What's wrong with this picture? - another look at Peach Bottom nuclear Y2K prob

greenspun.com : LUSENET : TimeBomb 2000 (Y2000) : One Thread

I know that we already have a couple of Peach Bottom Incident threads going, but there is a "side issue", perhaps only remotely dealing with Y2K per se, that I think is real important to consider. It was pretty much reported in all accounts that I have seen (Washington Post, Rick Cowles' EUY2K Newsroom, Dick Mill's article, see the other threads for the links), and so far no one has apparently given much thought to it. Mill's account is as good as any, so let me quote:
The tester entered a post 2000 date. Nothing at all appeared to
happen. He assumed he entered the date wrong, so he did it a second
time. This time the process computer functions failed, and as a
consequence, the SPDS (Safety Parameter Display System) went
blank. It took several hours, and reportedly several attempts, to
restore things to normal.

The error was that when the tester entered the first date into the
backup computer, it halted. Because the primary computer took over,
it appeared nothing happened. The second command did not repeat
to the backup computer it went to the primary computer, which also
halted.
(emphasis mine)

Doesn't this strike anyone else as pretty strange? I mean, if you have a secondary system that is supposed to take over from the primary system in the event that the primary system fails, shouldn't there be some sort of indication that the primary system has failed and that you are relying on your backup system? Especially when the secondary system kicks in so seamlessly that it is otherwise apparently impossible to tell the difference? Especially when the systems are doing important stuff like monitoring nuclear reactors?? (You know, something like "WARNING: PRIMARY SYSTEM FAILURE -- SECONDARY SYSTEM NOW IN CONTROL".)

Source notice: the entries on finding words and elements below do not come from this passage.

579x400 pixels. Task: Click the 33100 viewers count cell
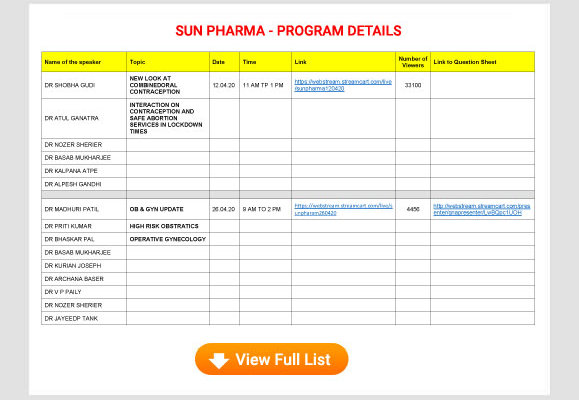[x=412, y=85]
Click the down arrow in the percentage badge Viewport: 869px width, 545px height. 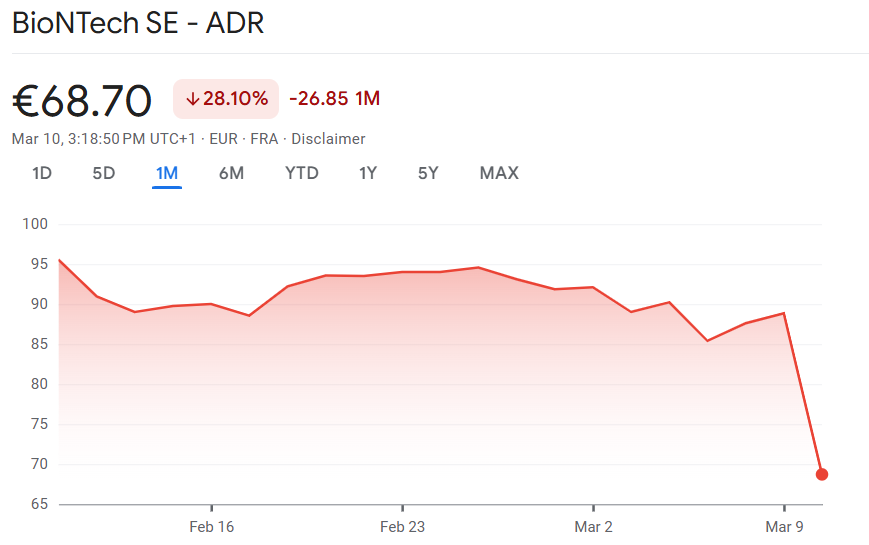point(192,99)
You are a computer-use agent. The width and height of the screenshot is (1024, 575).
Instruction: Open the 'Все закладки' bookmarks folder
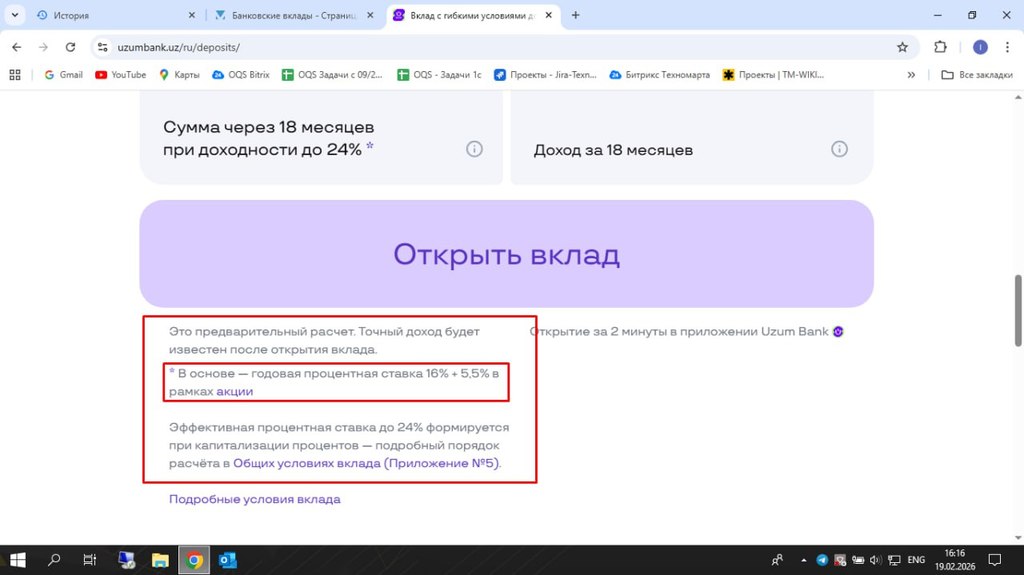click(x=977, y=75)
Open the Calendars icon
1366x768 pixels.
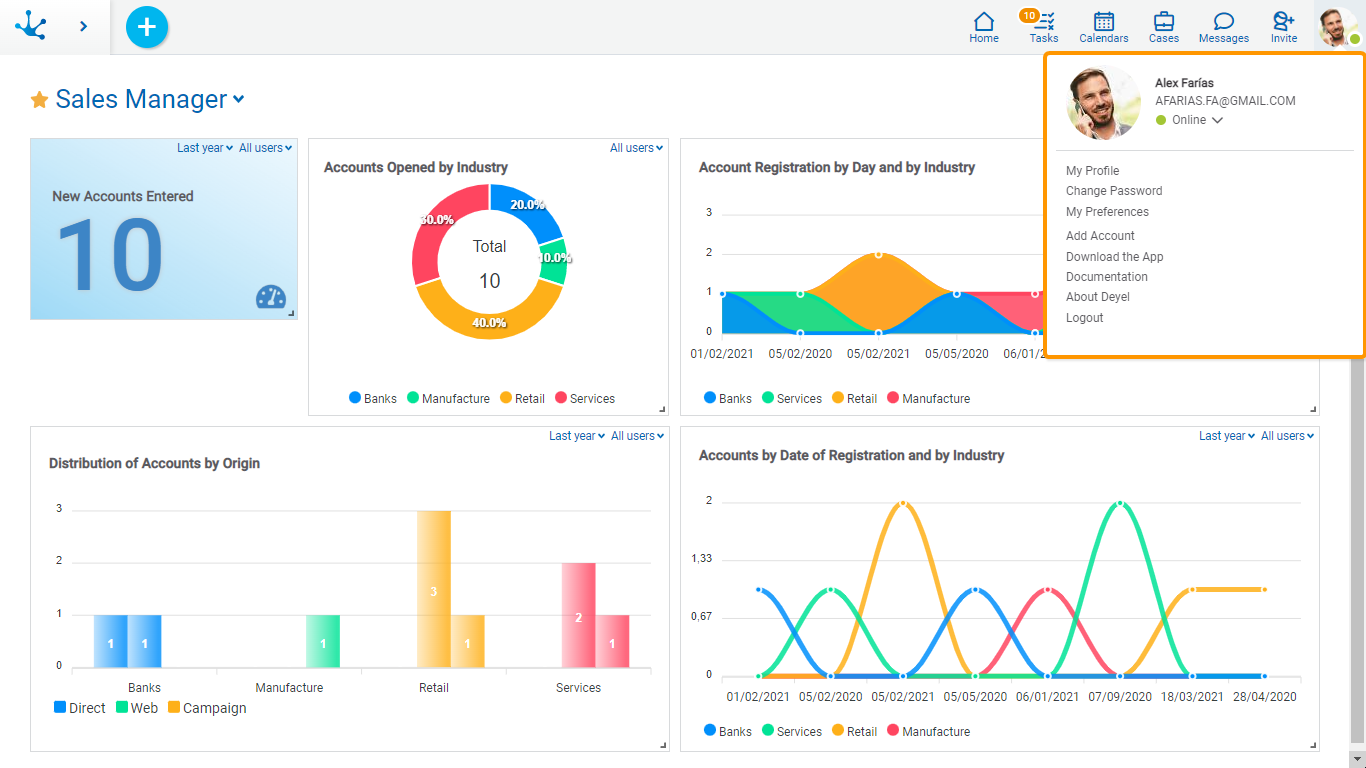1104,27
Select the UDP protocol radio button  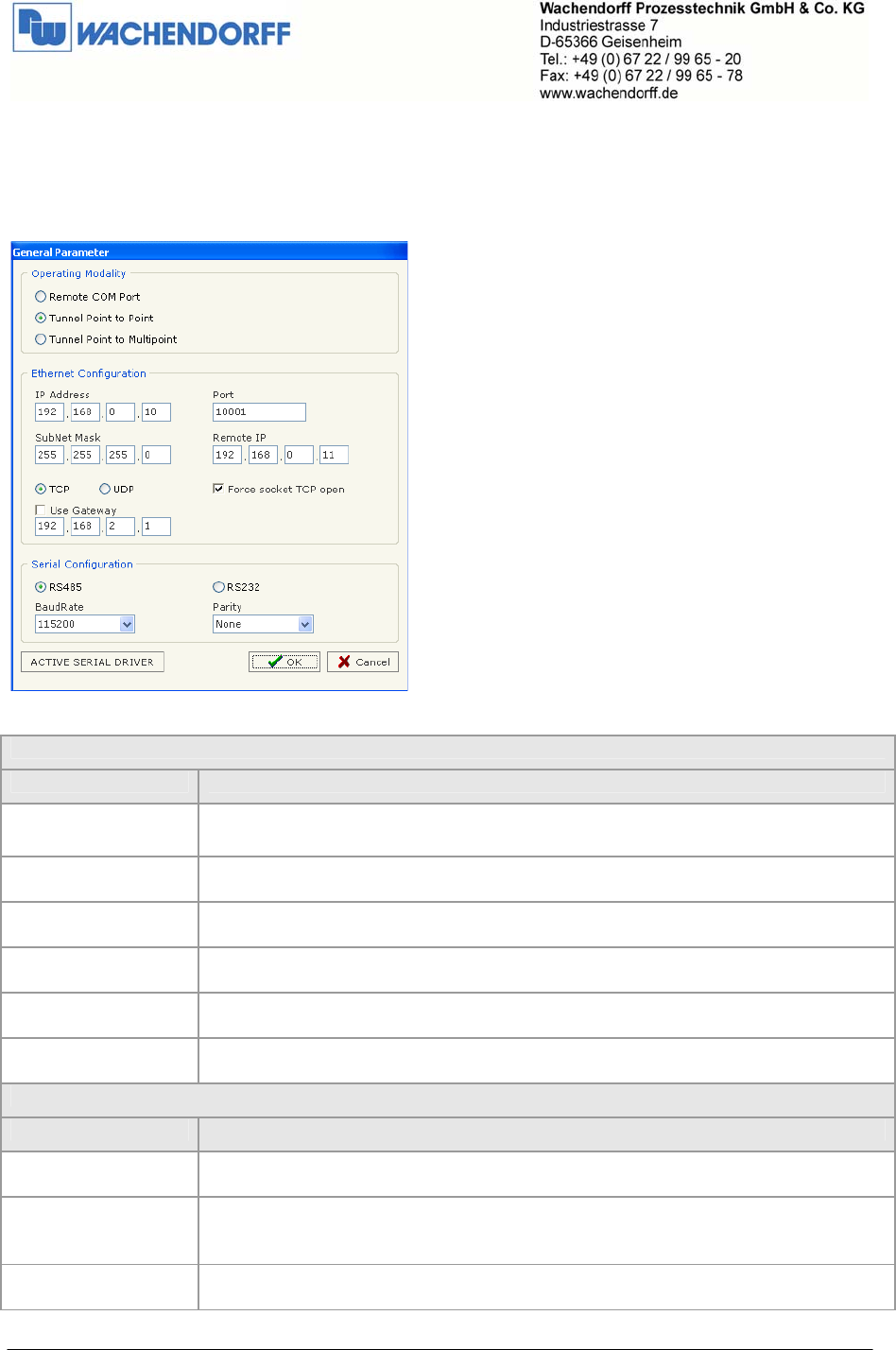[105, 489]
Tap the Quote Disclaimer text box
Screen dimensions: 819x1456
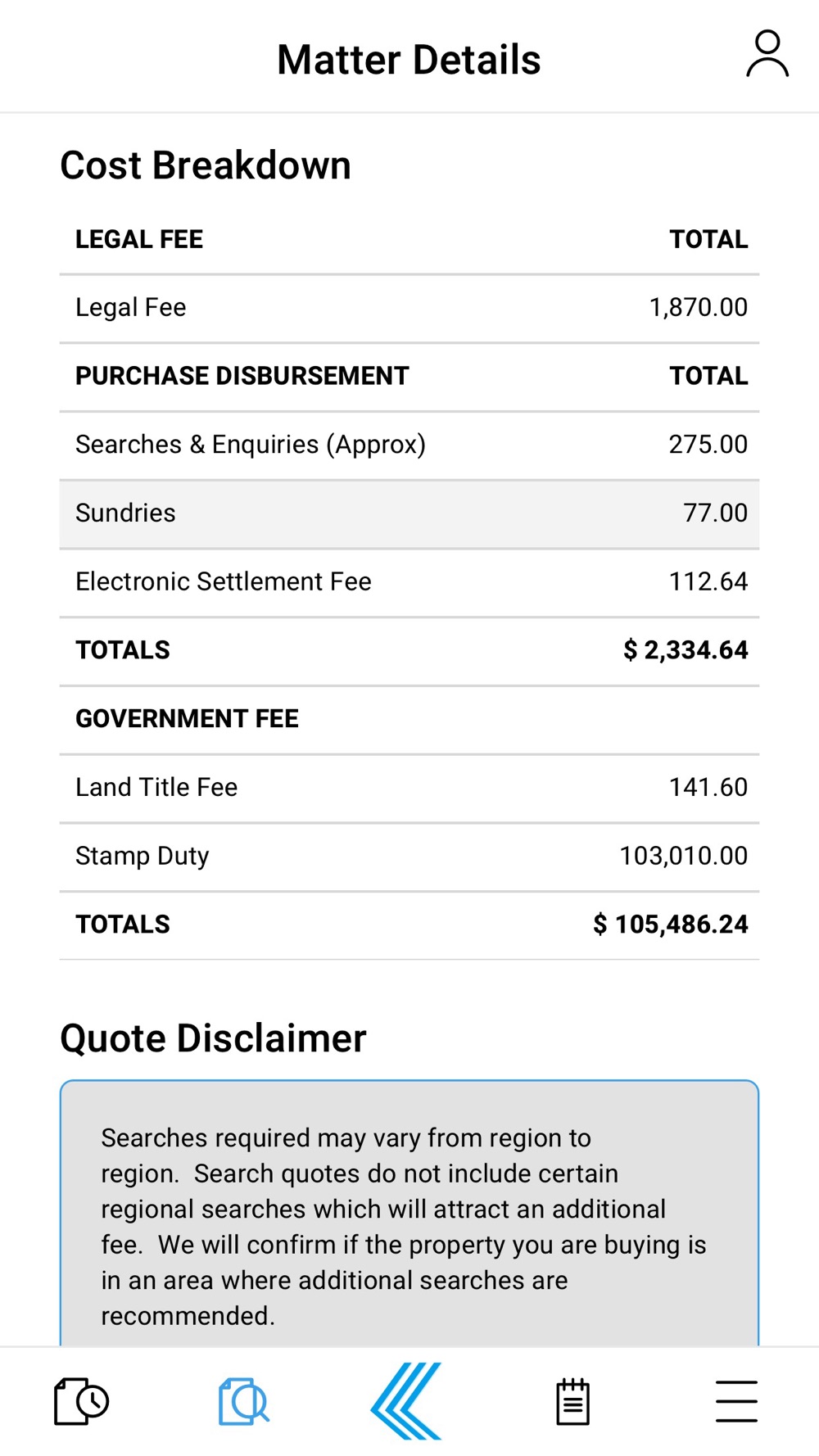pyautogui.click(x=410, y=1214)
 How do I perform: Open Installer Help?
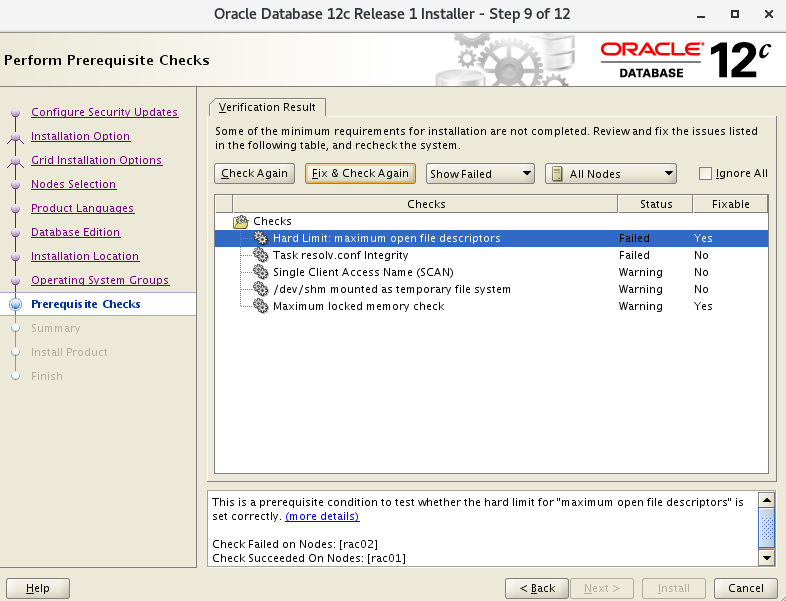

I realize that this gets into the entire How To Design Reliable Software arena, where Ed Yourdon is as much a heavyweight as other expert, and is obviously independent of Y2K per se. But once again, the Y2K aspect is that software that is obviously not written like it should have been, and thus is in a somewhat "fragile" state anyhow, will now have Y2K to kick it around, with what may very well be very grave consequences....

-- Jack (jsprat@eld.net), March 08, 1999

Answers

Wellllll, I'm no "computer expert" I just test the damn things - like the CAD release today that should have fixed four problems - and failed to even recognize the d**m data file. (The previous version loaded and successfully edited and saved the same data files last night at 11:00, so why won't this version? Who knows....it's back in the developer's hands.)
Are they in "fragile" states - like a rack of inverted crystal glasses hanging over the bar - they are perfectly safe as long the user doesn't touch them or throw something or shake the bar in an earthquake.. Once in your hand, all bets are off - the user can get cut and spill things.
So - what is the problem in the controller program, and in the test user's response of trying agian - a series of goofs that shut down the system, as usual.

-- Robert A. Cook, P.E. (Kennesaw, GA) (cook.r@csaatl.com), March 08, 1999.

Well, when I worked on a UNIVAC 90/60 (1982), the only way to tell which computer was on-line was to watch the "busy lights" on the front of the computer itself.
Basically, we had two identical mainframes sitting right next to each other with a bunch of white flashing lights. By looking at the lights, you could see which one was busy, and which was idle.
Perhaps Peach has an ancient system, with the hardware in another room?
I will say, that it does seem to me to be insane in 1999 not to have better indicators, though. Maybe the operator was an idiot, too?
Jolly

-- Jollyprez (Jolly@prez.com), March 08, 1999.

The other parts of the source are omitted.